En l’honneur de Dizzy Gillespie, l’un des pionniers de l’Afro-Cuban Jazz, le Jazz Ensemble interprète « Tin Tin Deo » : après un duo intense entre le piano et le saxophone soprano, qui pourrait être Steve Lacy, Rocheman part dans une atmosphère cubaine et Donarier s’envole dans un chorus de haute volée, parsemé d’aromates free…  


Plus sombre, « Tierras » évoque aussi l’Amérique du Sud et Drevet fait chanter sa trompette bouchée avec lyrisme, tandis que les différentes sections de l’orchestre croisent leurs voix. Pour conclure le concert, Caratini rend  hommage à Django Reinhardt avec sa « Petite suite pour Django Reinhardt » : le climat vire au be-bop, avec un morceau vif dans lequel Villéger répond à l’orchestre et une section rythmique qui installe une walking et chabada énergiques.

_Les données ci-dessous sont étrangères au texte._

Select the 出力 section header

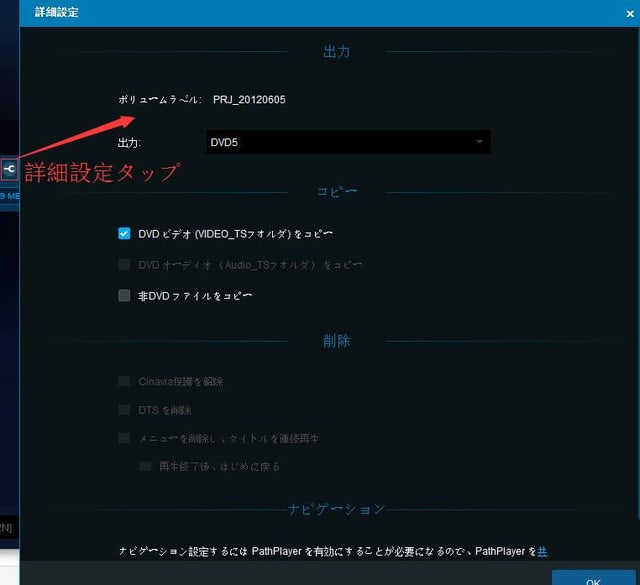[337, 51]
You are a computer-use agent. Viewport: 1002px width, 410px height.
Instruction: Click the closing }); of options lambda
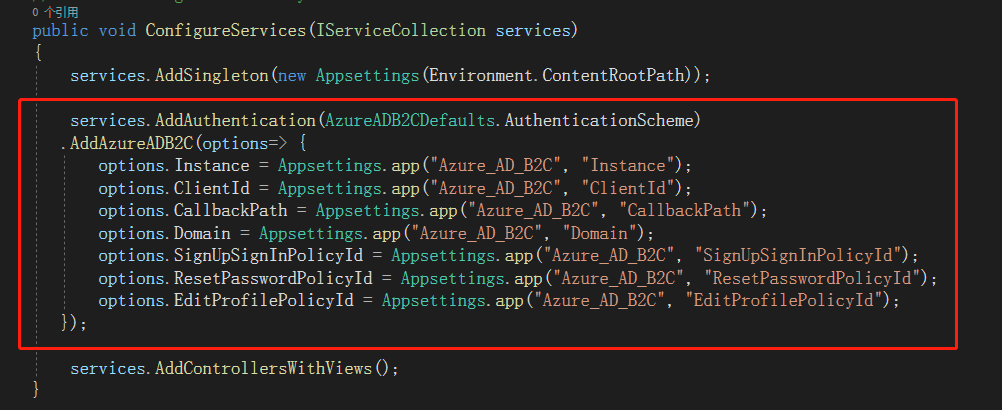click(x=73, y=324)
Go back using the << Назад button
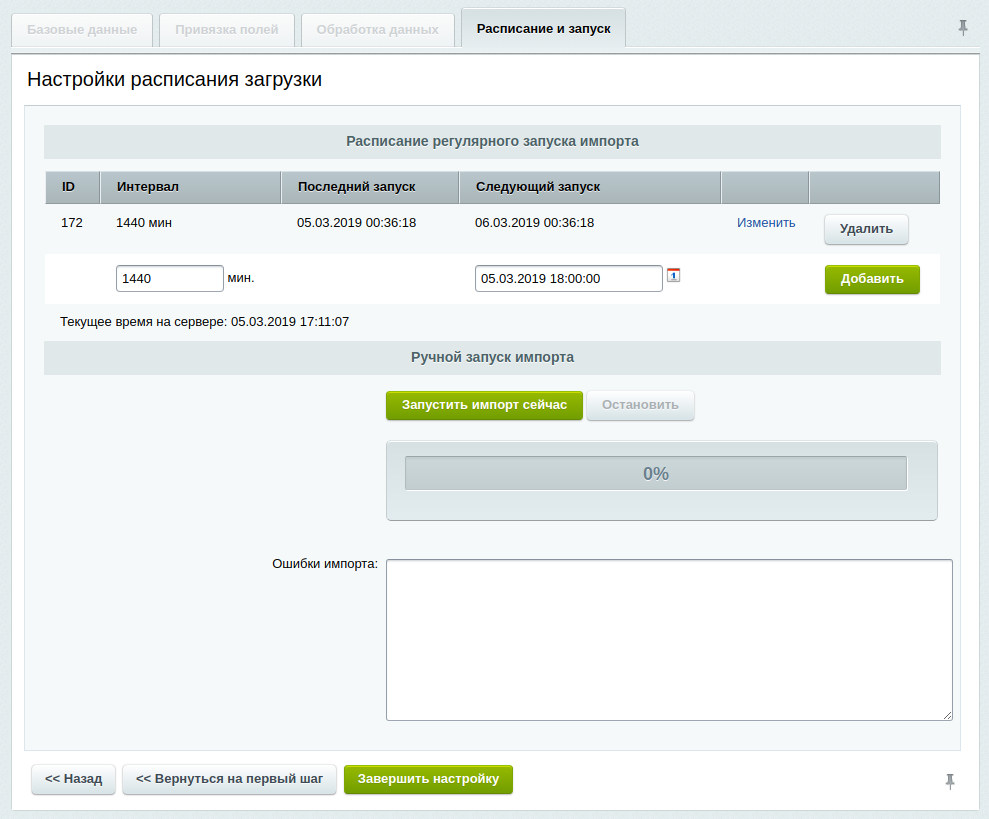This screenshot has height=819, width=989. (74, 779)
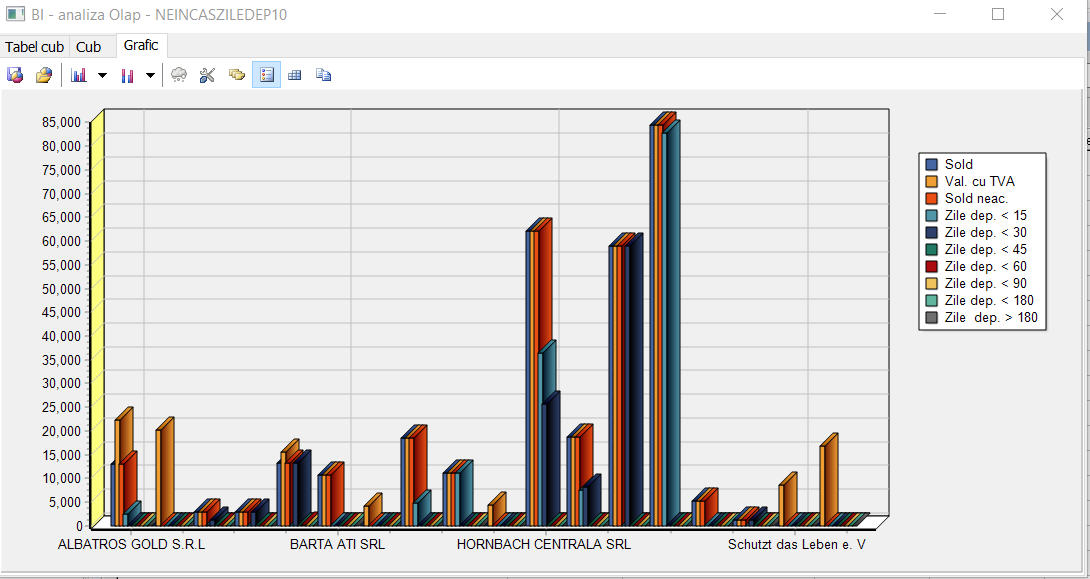Image resolution: width=1090 pixels, height=579 pixels.
Task: Toggle the chart legend display button
Action: 266,75
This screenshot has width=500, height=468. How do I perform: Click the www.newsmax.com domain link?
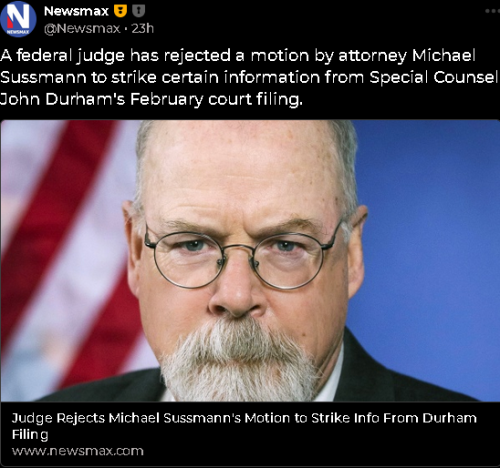tap(78, 451)
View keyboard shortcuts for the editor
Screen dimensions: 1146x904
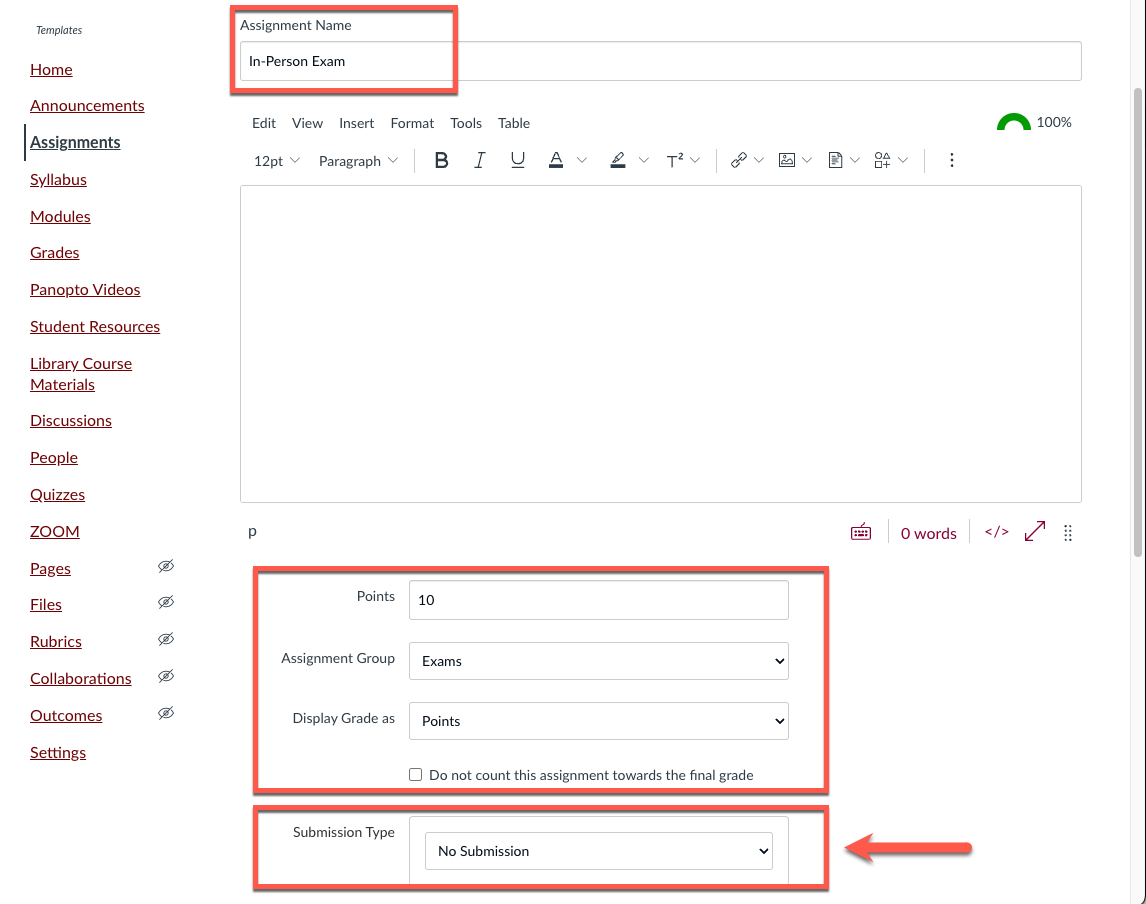coord(861,532)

Caratini peut non seulement compter sur l’excellence des musiciens du Jazz Ensemble, tous plus doués les uns que les autres, mais aussi sur une connivence parfaite, fomentée par vingt années de complicité. Avec des artistes venus de tous azimuts – musique contemporaine et classique, new orleans, swing, be-bop, free… – et ouverts à tout, Caratini développe sa musique, à la fois complexe et abordable, entre tradition et modernité, reflet de toute l’histoire du jazz, de Storyville à Montmartre, en passant par Chicago, Broadway, La Havane, Fort de France… Un bien beau voyage qu’il faut faire absolument !

Le disque

Instants d’orchestre
Caratini Jazz Ensemble
André Villéger (sax, cl), Matthieu Donarier (sax, cl), Rémi Sciuto (sax, fl), Claude Egea (tp), Pierre Drevet (tp), François Bonhomme (cor), Denis Leloup (tb), François Thuillier (tu), David Chevallier (g), Alain Jean-Marie (p), Manuel Rocheman (p), Patrice Caratini (b), Sebastian Quezada (perc) et Thomas Grimmonprez (d), avec Sara Lazarus (voc).
Caramusic – L’autre distribution
Sortie le 22 septembre 2017

Liste des morceaux

01.  « East End Blues » (9:04).                       
02.  « Valse musette » (1:27).
03.  « What Is This Thing Called Love », Porter (8:02).                    
04.  « Pinta » (4:56).
05.  « From the Ground » (5:08).                  
06.  « My Heart Belongs to Daddy », Porter (9:51).             
07.  « Atlanta » (4:21).
08.  « Ory's Dream » (8:33).
09.  « Tierras » (8:36).
10.  « To the Clouds » (5:39).

Tous les morceaux sont signés Caratini, sauf indication contraire.